Celtics vs. Pistons
November 14, 1979
Boston Garden

An otherwise ordinary night in the history of the Boston Celtics was transformed by three major events.

First, Detroit just hired Richie Adubato to coach the Pistons after parting ways with Dick Vitale.  Vitale had a difficult 94-game stint with the Pistons, finishing 34-60.  Adubato would finish the season a dreadful 12-58, so Vitale picked an opportune time to resign.  Entering the ’79 draft, the Pistons were in an enviable position.  They held three high draft picks — the fourth, tenth, and fifteenth overall selections — but whiffed on all of them (though helped correct their mistakes through a 1981 trade for “Microwave” Vinnie Johnson, who received that nickname later in his career from Danny Ainge).

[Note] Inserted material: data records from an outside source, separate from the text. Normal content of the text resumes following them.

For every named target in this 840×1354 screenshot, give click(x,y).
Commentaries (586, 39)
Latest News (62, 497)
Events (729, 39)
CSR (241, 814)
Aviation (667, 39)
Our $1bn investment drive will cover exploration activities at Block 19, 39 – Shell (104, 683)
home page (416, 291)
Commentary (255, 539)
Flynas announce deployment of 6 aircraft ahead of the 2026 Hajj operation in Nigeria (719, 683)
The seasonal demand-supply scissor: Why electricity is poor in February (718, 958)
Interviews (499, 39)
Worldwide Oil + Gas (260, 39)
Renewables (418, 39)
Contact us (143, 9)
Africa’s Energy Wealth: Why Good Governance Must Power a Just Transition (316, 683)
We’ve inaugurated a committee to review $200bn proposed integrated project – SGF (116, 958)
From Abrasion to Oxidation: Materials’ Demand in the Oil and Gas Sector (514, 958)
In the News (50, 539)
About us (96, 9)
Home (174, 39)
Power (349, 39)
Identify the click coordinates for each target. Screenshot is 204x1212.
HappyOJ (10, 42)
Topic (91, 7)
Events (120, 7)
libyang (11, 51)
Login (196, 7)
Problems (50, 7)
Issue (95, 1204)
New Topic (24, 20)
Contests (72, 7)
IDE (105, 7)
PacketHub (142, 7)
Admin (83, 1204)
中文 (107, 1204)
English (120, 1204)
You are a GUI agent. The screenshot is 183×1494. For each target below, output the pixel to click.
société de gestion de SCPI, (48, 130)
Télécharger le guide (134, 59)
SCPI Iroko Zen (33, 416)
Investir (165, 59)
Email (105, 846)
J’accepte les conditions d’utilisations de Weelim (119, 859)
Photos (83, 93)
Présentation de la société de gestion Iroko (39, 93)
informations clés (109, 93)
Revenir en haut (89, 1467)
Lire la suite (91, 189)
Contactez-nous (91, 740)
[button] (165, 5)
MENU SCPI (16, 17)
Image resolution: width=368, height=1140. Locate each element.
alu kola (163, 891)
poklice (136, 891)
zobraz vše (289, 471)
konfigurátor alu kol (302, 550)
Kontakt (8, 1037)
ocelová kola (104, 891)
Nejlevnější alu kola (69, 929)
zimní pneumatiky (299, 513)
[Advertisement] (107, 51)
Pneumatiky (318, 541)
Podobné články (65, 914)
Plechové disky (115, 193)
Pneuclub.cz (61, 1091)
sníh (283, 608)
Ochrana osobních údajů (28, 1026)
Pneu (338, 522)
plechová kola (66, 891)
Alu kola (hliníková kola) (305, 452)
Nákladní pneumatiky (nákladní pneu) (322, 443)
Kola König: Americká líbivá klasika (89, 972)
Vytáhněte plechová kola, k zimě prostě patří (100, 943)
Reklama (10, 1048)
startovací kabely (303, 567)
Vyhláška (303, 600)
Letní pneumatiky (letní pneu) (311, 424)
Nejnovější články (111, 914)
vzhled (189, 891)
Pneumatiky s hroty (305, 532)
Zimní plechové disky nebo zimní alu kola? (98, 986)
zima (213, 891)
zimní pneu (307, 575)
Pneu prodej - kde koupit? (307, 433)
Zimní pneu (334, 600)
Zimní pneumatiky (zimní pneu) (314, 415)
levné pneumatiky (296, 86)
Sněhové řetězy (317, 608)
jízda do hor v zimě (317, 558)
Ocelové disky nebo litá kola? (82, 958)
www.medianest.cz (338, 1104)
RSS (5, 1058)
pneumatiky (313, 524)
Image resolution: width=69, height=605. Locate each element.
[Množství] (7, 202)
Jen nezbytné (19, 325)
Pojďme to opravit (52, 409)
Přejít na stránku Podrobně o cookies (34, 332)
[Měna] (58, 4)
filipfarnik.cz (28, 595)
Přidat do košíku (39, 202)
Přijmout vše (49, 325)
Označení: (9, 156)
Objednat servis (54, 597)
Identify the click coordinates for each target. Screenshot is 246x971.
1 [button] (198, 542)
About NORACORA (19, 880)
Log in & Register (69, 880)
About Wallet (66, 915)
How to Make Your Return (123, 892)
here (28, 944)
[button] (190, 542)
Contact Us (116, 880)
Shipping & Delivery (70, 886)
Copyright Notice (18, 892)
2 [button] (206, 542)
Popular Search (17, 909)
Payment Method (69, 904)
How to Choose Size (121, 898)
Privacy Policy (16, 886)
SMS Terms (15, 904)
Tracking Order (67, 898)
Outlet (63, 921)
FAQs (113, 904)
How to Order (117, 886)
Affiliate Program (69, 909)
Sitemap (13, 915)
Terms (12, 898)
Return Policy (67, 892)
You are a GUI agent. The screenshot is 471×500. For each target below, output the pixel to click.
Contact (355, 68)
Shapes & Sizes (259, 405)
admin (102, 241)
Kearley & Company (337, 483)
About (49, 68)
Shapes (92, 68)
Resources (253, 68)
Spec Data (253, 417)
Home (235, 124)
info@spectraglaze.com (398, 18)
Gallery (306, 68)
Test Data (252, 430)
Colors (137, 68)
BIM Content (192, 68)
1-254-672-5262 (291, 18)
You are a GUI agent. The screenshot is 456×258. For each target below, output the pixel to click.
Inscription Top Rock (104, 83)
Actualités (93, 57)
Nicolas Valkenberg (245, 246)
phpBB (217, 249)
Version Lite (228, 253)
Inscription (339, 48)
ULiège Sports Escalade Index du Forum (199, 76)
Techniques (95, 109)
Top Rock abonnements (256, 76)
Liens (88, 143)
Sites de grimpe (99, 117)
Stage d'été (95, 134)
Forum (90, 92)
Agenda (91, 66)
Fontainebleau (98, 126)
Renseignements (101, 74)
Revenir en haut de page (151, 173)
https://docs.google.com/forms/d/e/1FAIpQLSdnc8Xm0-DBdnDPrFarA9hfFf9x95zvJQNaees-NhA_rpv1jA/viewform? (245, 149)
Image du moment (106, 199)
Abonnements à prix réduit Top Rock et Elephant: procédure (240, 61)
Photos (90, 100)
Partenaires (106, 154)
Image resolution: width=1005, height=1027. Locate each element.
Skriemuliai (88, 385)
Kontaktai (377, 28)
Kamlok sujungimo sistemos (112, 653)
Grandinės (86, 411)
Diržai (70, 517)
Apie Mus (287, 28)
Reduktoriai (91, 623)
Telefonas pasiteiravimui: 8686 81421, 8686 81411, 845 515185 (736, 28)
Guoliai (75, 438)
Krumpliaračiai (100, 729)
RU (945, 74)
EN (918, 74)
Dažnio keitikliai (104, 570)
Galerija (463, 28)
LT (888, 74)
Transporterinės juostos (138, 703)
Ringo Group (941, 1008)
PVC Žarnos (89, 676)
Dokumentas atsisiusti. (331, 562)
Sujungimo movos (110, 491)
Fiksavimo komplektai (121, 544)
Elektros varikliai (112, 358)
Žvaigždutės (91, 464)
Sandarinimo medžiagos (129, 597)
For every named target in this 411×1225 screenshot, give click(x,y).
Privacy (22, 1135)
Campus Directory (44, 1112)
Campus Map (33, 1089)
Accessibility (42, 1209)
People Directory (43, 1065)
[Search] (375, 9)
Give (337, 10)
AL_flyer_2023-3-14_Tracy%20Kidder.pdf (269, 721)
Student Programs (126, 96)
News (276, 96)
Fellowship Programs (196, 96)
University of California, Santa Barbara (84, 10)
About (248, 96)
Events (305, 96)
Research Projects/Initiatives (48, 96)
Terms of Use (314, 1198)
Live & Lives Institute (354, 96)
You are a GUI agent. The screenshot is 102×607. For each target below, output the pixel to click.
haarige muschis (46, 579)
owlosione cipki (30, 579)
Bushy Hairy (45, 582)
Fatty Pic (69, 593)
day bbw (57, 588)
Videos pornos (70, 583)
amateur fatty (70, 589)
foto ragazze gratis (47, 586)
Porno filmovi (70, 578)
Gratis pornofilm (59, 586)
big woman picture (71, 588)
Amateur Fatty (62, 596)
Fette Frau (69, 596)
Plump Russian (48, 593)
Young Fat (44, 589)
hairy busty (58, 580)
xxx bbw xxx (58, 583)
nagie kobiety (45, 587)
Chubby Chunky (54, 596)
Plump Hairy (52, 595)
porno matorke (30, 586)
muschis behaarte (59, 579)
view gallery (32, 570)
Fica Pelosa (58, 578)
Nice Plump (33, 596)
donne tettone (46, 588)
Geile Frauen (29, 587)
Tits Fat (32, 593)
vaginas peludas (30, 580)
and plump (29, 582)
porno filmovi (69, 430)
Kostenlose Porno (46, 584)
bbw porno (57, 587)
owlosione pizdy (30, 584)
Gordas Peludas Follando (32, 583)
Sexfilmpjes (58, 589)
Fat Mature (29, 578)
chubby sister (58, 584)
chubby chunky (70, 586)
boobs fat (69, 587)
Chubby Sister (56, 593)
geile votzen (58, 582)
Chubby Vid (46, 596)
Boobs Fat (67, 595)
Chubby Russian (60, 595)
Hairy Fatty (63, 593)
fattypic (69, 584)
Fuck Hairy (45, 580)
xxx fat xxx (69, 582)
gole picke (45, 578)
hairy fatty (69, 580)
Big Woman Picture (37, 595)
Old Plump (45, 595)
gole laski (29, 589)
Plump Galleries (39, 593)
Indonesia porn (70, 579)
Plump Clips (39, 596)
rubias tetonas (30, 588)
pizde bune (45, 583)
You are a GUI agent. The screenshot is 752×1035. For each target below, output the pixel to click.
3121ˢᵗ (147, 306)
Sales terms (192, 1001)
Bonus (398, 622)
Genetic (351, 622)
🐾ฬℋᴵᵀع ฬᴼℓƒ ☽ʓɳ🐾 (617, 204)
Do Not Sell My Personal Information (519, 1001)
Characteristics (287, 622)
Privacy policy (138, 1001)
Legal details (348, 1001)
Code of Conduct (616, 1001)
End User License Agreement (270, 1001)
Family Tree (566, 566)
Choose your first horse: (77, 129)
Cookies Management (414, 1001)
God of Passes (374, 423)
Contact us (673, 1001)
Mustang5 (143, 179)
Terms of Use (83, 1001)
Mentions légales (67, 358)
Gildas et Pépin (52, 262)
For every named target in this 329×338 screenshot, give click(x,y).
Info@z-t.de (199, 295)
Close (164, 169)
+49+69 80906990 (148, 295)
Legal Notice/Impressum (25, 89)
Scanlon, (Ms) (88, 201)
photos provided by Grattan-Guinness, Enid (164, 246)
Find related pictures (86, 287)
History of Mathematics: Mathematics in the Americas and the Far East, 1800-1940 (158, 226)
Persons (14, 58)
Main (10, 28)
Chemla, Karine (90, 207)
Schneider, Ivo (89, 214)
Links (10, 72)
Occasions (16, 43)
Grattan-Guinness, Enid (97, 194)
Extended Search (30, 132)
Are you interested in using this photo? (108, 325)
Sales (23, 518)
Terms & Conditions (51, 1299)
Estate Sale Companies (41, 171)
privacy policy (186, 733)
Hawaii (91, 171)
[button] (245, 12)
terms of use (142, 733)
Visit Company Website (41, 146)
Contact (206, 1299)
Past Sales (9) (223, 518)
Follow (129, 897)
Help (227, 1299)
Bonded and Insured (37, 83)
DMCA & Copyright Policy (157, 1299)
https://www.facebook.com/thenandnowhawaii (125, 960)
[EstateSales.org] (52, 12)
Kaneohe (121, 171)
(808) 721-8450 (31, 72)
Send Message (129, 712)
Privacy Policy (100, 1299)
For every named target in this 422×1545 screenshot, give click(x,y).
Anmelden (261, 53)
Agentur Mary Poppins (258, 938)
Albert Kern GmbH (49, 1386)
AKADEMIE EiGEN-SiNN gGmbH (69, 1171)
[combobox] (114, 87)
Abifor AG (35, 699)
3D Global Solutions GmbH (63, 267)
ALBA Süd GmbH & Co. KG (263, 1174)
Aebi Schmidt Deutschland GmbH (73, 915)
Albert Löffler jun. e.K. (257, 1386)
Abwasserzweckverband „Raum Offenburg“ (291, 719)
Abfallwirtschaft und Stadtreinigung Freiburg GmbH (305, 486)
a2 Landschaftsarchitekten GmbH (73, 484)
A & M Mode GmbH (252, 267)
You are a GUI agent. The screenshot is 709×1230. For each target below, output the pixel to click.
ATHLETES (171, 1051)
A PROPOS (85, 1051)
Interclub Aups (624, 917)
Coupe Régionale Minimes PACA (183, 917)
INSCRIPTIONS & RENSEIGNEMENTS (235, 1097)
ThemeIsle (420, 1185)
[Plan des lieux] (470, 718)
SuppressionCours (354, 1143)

Vitale looking old even back in 1978

Just weeks later, on December 5, the same night the Pistons were waxed by the Kings in Kansas City, Vitale provided the color commentary for the Wisconsin-DePaul game on ESPN.  The Pistons wouldn’t finish with a winning record until 1983-84, when they churned out 49 wins with Chuck Daly at the helm.

M.L. Carr, along with another key off-season addition, was featured on the cover of the ’79-’80 Celtics media guide.  Detroit let Carr walk even after he lead the league in steals and was nominated to the NBA’s All-Defensive Second Team.  In return, the Pistons received Bob McAdoo as compensation from the Celtics.

The arrival of McAdoo back in Boston keys in on the second major event of the evening.  After a tumultuous stretch where Red feuded with Celtics owner John Y. Brown and threatened to leave for the New York Knicks, Auerbach remained a Celtic; John Y. Brown no longer owned the team (Bob Ryan detailed new owner Harry Mangurian’s significance in Boston Celtics history after his passing four years ago).  Peter May elaborates:

The Celtics were again bad in 1978-79. Fans awaited the (hoped-for) signing of Bird, who was dazzling everyone in his senior year. Auerbach also had carefully accumulated three No. 1 picks in the 1979 draft. Brown traded them all to New York for Bob McAdoo. Auerbach subsequently entered into negotiations to leave the team and take over the Knicks, but, in the end, decided to remain. Brown soon sold out to Mangurian and was gone as quickly as he came.

Dick Bavetta also returned to the Garden for the second time of the season.  After officiating Larry Bird’s first game, he witnessed another transcendent moment in league history as Bird recorded his first triple-double on this Wednesday in mid-November.  A non-sellout crowd of 12,128 witnessed the first of Bird’s 69 triple-doubles, as he finished with 23 points, 19 rebounds (nine of those on those offensive), and 10 assists.  Bird connected on another 3-pointer, and though he finished with a game-high 7 turnovers, the 22-year old from Terre Haute was asserted himself in the National Basketball Association.

The Celtics rolled through the first three quarters.  In full control with a lead of 23 points, the C’s fell asleep and were outscored by 19 in the fourth but held on to win, 115-111.  The win improved the Celtics to 11-3 as the Pistons dropped to 5-10.  McAdoo (now an assistant with the Heat) finished with the game-high with 28, and future Hall of Famer Bob Lanier added 23, but Cedric Maxwell had the better overall night with 20/15.  Tiny Archibald collected 7 assists (to only two turnovers) and Rick Robey chipped in 16 points off the bench.  The win, along with Philadelphia’s loss the night before in Kansas City, put the Celtics and 76ers in a first place tie in the Atlanta Division.

The Celtics returned home on Friday night against “Pistol” Pete Maravich and the Utah Jazz.